(Records from a pointing dataset)
######
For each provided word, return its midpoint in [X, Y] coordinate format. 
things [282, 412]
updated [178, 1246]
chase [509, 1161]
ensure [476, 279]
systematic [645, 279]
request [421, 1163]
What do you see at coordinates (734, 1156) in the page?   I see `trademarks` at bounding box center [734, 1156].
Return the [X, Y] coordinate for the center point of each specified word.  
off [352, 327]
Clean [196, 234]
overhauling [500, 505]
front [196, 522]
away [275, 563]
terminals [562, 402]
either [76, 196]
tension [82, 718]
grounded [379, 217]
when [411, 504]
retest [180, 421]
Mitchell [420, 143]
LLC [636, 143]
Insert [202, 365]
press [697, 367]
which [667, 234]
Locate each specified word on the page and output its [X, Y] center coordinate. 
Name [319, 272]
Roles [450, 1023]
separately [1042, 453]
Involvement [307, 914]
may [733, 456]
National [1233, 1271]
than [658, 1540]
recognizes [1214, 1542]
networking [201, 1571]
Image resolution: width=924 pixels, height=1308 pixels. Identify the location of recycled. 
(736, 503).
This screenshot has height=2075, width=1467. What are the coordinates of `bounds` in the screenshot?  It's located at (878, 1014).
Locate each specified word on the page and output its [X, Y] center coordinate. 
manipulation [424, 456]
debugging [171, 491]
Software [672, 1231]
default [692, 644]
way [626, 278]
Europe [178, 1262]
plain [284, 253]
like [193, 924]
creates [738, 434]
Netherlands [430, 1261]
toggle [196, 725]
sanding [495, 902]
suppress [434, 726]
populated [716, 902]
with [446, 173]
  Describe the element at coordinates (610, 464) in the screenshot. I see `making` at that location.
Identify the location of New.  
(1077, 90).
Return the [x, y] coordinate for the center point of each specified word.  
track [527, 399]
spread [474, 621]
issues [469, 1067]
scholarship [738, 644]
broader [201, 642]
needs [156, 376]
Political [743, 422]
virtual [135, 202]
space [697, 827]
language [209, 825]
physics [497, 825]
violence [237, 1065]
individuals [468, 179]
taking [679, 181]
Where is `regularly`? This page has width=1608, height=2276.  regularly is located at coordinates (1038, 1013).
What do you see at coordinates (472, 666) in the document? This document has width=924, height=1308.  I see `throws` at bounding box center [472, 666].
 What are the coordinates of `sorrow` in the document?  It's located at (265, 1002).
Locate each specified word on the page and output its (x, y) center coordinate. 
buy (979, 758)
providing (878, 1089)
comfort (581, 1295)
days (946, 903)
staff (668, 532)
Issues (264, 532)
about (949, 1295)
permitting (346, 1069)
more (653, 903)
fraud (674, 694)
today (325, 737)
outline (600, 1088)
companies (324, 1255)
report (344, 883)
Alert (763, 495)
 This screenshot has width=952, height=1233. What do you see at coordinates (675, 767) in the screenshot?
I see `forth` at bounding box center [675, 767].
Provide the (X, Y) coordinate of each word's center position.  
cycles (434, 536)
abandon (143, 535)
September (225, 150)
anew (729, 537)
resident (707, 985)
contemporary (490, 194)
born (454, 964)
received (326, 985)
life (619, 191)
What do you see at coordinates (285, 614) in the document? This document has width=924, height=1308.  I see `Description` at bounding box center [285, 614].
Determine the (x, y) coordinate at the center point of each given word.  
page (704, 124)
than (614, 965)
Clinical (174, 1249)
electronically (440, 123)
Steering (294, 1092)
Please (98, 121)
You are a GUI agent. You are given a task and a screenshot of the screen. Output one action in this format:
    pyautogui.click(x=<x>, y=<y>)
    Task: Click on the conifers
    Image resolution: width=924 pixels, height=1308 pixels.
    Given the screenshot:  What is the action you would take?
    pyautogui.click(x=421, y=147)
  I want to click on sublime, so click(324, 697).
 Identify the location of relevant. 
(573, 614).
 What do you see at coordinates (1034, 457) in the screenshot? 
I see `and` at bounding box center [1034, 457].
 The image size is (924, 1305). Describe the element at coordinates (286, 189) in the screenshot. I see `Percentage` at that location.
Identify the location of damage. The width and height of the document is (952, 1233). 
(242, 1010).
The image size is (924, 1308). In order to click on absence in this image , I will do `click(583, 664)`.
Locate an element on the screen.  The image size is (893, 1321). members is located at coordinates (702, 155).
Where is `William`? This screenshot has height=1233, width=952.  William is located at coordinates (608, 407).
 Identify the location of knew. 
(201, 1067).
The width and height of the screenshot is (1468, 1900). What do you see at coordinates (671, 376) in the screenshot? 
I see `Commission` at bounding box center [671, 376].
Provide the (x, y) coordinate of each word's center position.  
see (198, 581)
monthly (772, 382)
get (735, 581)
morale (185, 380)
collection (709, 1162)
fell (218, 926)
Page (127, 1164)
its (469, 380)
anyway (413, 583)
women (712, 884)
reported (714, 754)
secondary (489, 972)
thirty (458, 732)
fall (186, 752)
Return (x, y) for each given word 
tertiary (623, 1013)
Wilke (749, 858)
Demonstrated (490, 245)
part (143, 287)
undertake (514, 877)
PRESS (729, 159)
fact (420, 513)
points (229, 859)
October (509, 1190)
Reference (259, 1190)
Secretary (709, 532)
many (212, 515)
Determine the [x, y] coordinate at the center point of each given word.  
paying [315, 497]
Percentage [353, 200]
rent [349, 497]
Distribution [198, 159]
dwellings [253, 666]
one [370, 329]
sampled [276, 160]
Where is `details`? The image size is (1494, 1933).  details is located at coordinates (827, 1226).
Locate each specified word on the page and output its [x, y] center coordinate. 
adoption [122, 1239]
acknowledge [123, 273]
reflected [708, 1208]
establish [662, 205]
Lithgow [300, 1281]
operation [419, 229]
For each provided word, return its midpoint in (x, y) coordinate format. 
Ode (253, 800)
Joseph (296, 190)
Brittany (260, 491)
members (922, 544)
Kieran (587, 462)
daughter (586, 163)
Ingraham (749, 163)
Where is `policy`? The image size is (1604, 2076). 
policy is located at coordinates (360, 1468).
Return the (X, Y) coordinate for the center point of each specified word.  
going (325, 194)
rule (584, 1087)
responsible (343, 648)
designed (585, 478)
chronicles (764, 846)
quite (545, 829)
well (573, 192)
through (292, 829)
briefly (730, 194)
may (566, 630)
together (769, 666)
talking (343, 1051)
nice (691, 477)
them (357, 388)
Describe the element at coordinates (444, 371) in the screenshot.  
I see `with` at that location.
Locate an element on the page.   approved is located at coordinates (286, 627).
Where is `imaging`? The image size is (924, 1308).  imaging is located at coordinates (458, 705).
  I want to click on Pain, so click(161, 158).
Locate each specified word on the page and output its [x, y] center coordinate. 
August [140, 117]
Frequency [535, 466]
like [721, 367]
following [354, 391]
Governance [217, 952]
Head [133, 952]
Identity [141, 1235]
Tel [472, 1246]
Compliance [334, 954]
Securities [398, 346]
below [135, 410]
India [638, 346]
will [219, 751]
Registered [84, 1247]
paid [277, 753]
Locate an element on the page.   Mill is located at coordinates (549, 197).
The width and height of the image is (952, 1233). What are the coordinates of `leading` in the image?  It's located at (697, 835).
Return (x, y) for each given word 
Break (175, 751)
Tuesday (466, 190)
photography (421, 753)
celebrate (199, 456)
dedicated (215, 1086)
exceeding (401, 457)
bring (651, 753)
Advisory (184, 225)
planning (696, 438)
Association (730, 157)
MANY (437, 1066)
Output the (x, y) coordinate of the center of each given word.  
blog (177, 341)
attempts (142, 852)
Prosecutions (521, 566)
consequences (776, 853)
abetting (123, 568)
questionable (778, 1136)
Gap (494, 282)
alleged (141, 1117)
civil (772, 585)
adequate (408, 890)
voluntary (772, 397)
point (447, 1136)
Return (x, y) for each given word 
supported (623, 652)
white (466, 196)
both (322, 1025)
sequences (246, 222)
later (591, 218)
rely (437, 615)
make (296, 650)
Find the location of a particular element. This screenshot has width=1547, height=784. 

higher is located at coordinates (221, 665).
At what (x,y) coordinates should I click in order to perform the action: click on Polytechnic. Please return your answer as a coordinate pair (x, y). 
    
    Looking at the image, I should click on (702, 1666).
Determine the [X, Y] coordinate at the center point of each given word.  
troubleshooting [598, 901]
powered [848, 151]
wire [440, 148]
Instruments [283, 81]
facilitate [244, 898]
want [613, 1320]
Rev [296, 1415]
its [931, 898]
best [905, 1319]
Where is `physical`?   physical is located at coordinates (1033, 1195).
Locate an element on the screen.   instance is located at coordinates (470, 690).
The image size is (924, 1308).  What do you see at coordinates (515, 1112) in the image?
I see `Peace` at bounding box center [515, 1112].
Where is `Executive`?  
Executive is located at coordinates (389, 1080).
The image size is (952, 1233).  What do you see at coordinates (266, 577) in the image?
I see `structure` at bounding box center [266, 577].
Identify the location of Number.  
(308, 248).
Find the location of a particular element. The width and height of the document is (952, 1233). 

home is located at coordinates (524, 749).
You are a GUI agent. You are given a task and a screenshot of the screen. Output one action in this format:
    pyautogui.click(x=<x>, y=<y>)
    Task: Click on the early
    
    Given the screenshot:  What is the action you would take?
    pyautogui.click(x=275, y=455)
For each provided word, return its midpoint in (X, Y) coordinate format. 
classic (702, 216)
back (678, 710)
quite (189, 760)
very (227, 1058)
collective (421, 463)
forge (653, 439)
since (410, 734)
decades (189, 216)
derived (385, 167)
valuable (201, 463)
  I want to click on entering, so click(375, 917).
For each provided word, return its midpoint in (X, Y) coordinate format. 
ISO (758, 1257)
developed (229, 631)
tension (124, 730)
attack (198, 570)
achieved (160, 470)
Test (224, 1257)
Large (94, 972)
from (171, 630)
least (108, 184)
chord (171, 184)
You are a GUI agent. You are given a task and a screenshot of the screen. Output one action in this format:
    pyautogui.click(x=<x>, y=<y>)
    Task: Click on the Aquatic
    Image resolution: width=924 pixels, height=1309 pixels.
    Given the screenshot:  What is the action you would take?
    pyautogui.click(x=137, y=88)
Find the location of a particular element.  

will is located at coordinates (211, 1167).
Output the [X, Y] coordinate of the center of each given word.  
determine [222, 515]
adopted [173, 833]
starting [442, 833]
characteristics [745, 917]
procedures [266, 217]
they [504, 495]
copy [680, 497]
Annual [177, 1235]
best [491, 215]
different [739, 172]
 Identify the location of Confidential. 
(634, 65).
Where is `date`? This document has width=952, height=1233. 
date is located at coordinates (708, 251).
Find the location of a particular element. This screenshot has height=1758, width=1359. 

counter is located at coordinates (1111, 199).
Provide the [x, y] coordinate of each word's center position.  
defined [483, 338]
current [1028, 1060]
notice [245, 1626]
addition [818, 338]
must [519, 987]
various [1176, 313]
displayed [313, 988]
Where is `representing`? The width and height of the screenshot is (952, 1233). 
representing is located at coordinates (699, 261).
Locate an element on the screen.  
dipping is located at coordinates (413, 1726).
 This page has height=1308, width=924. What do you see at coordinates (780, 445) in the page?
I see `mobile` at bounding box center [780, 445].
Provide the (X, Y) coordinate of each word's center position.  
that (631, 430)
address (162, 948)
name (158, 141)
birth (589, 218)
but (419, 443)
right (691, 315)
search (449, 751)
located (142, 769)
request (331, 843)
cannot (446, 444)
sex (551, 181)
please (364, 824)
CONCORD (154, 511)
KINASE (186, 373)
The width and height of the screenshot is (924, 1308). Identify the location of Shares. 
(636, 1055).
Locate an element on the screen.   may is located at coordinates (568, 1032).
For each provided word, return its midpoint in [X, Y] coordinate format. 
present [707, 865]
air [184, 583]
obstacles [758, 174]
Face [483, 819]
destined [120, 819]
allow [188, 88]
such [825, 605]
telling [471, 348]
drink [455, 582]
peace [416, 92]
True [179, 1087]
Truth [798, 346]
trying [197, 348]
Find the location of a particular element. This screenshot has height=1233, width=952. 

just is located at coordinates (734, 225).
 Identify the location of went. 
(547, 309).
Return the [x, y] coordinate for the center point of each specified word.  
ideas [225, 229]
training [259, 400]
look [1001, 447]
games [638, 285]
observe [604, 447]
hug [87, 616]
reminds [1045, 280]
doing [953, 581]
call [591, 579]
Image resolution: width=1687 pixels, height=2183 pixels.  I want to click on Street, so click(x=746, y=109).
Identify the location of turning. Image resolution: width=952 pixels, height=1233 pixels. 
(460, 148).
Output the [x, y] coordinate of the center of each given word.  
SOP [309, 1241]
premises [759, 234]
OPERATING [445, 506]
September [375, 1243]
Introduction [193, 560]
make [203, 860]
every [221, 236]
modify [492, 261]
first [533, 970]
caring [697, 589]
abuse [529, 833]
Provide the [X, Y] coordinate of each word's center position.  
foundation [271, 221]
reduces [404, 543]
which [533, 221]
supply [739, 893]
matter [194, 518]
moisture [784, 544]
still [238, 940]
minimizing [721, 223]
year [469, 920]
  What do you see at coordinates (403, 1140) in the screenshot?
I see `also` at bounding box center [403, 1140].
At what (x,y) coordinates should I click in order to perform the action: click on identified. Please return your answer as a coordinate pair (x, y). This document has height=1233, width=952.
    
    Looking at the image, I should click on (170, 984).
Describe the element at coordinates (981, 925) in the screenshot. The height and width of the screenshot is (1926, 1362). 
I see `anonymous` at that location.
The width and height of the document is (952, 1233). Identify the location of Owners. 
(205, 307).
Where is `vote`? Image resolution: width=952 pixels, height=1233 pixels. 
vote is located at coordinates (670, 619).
######
Can you put the records, starting with the line that contains "y) center coordinate." and going on through the line that contains "life (619, 191)", into a Markdown table with a Row column for the row number and a Line column for the line itself, skipping any blank lines?

| Row | Line |
|---|---|
| 1 | Locate each specified word on the page and output its (x, y) center coordinate.  |
| 2 | buy (979, 758) |
| 3 | providing (878, 1089) |
| 4 | comfort (581, 1295) |
| 5 | days (946, 903) |
| 6 | staff (668, 532) |
| 7 | Issues (264, 532) |
| 8 | about (949, 1295) |
| 9 | permitting (346, 1069) |
| 10 | more (653, 903) |
| 11 | fraud (674, 694) |
| 12 | today (325, 737) |
| 13 | outline (600, 1088) |
| 14 | companies (324, 1255) |
| 15 | report (344, 883) |
| 16 | Alert (763, 495) |
| 17 |  This screenshot has width=952, height=1233. What do you see at coordinates (675, 767) in the screenshot? |
| 18 | I see `forth` at bounding box center [675, 767]. |
| 19 | Provide the (X, Y) coordinate of each word's center position.   |
| 20 | cycles (434, 536) |
| 21 | abandon (143, 535) |
| 22 | September (225, 150) |
| 23 | anew (729, 537) |
| 24 | resident (707, 985) |
| 25 | contemporary (490, 194) |
| 26 | born (454, 964) |
| 27 | received (326, 985) |
| 28 | life (619, 191) |